In contrast, Ultimate injury-prevention website injurytimeout.com recommends chest/abdomen landing, though technically one could interpret that to include both side and front landings. (Personally I think they mean chest not side.)
Layouts are a common way to get injured. You can minimize this risk by teaching proper layout technique and decision-making early in the season.
Start by teaching proper upper body and arm technique. The key is to land with most body weight on the chest and abdomen rather than the arms. The arm catching or D-ing the disc should be extended to prevent landing with a lot of body weight on the wrist, arm, or elbow. The other arm can be extended or bent in such a way that the athlete will not land with a lot of weight on it. To allow the disc to slide easily on the ground make sure players flip their wrist so that the disc is upside down. This prevents jamming injuries.

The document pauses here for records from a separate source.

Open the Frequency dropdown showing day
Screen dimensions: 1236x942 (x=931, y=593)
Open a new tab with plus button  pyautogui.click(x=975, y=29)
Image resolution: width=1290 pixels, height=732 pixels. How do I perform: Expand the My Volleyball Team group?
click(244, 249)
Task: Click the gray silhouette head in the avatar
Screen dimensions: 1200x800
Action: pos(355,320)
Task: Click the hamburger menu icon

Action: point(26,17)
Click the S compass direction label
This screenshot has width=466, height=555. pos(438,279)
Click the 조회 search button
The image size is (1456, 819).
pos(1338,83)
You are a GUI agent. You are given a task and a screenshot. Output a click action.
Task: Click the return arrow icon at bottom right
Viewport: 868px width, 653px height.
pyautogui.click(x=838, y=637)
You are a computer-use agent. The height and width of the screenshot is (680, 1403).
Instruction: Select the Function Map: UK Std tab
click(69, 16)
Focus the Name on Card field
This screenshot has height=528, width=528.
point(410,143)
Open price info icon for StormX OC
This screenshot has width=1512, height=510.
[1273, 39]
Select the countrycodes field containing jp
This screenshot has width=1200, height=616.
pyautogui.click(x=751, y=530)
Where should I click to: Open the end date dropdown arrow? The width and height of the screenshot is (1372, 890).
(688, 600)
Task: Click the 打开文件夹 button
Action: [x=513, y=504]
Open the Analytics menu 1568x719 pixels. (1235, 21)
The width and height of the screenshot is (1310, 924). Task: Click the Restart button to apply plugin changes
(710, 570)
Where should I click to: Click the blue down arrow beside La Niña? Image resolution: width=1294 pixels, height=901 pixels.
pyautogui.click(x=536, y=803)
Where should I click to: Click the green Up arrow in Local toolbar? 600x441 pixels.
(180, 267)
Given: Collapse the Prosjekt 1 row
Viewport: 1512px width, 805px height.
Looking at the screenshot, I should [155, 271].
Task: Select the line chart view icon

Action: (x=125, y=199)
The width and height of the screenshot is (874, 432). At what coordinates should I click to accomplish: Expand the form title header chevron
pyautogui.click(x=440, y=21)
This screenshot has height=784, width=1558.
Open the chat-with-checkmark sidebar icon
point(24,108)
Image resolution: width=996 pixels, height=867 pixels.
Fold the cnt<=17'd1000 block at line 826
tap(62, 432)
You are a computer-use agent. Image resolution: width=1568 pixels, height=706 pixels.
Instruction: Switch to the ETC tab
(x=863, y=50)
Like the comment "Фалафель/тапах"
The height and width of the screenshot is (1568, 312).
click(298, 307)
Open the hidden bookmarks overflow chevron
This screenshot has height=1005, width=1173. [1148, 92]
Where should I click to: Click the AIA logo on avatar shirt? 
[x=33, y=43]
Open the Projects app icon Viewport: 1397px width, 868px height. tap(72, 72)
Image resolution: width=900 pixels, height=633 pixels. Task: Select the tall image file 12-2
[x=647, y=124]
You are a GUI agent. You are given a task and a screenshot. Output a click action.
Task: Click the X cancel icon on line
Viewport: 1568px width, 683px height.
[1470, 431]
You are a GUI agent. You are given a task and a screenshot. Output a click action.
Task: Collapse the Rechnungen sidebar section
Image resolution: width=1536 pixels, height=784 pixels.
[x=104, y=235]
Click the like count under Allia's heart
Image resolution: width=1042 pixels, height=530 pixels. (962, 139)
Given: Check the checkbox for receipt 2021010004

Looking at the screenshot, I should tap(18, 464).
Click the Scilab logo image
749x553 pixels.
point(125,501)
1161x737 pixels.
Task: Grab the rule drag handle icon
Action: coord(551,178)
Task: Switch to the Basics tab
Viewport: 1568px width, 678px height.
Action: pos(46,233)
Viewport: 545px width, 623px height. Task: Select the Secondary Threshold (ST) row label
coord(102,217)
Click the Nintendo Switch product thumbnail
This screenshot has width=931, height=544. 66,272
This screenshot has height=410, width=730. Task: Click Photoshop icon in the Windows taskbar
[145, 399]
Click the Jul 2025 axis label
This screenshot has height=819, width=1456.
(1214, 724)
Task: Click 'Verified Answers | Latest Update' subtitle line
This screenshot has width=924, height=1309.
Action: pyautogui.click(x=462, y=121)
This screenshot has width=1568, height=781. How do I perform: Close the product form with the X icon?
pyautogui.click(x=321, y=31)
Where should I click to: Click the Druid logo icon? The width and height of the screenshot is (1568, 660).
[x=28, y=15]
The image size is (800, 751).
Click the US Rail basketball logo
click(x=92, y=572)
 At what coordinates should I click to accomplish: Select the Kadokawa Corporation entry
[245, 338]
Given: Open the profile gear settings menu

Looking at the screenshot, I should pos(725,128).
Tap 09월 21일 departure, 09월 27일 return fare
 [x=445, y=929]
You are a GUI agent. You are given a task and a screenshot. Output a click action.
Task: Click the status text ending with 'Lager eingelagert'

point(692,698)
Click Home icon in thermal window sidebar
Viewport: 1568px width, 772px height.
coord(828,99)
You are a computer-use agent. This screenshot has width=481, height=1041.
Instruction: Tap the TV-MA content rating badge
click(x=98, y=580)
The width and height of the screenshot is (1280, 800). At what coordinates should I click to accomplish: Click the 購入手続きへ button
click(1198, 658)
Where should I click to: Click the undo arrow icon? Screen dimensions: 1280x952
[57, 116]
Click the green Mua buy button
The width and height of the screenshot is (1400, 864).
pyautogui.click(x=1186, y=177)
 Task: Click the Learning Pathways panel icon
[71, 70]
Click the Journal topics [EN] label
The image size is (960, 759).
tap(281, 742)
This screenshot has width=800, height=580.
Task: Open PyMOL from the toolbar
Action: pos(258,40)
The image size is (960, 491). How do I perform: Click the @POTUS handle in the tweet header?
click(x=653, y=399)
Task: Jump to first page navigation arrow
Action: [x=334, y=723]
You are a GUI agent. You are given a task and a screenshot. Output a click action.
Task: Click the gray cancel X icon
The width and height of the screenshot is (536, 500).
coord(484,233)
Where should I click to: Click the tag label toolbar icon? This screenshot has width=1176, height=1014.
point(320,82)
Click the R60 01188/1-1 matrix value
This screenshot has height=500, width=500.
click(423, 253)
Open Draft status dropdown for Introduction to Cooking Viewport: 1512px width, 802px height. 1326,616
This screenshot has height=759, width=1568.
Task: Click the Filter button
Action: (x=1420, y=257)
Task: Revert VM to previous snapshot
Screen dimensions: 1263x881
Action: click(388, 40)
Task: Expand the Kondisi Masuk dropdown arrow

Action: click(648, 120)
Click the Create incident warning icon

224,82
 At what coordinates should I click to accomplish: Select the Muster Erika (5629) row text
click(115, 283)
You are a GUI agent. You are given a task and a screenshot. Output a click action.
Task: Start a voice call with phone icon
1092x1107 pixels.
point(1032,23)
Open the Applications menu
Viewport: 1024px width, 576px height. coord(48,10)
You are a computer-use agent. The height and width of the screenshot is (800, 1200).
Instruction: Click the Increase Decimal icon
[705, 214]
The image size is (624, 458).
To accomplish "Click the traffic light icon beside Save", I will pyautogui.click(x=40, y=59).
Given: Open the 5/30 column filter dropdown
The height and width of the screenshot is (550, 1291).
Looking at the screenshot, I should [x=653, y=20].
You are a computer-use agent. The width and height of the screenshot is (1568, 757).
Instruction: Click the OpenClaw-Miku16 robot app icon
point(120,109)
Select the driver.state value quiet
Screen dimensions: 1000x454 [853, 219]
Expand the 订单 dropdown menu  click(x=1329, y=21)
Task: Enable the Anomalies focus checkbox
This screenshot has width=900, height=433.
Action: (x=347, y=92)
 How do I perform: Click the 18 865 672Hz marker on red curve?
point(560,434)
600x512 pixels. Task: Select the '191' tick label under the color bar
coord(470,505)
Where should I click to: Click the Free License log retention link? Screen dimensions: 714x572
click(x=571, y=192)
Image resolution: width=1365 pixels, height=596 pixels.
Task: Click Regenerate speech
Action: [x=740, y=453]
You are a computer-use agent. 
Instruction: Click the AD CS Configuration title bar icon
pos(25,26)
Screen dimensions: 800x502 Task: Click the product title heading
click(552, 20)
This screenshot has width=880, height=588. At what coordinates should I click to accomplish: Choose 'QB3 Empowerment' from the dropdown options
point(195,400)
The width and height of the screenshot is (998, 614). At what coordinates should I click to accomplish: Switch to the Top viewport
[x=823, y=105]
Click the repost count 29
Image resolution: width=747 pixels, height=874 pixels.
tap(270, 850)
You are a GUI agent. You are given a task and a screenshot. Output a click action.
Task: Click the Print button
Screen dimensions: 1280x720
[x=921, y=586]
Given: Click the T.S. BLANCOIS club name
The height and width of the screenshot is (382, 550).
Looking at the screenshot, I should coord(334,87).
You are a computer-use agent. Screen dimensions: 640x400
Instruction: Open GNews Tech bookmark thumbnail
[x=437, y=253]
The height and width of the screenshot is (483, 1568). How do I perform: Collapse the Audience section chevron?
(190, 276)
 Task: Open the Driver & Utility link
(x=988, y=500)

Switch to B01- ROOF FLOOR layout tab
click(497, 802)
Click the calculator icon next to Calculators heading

Kristen H Reynolds, MD and Sarah E. Halsmer, Bs noted in the Wisconsin Medical Journal a greater number of shoulder injuries in male Ultimate players than female:
Ultimate frisbee also entails some unique maneuvers, such as a layout for the disc. This could account for a high rate of shoulder injuries. Though not specifically addressed in this study, it is of the author's personal experience and opinion that men tend to be more aggressive than women in this regard, which could account for the greater number of shoulder injuries in men. Proper technique for laying out has been described in the literature.
(Reynolds and Halsmer are referencing my above quote from Marfleet.) It seems to me that if that greater number of shoulder injuries is from more laying out, then they could be from either side or back landings.
Unfortunately I did not find definitive answers in my mini-literature review, but yes, injuries do occur from laying out, and proper technique can help prevent those injuries.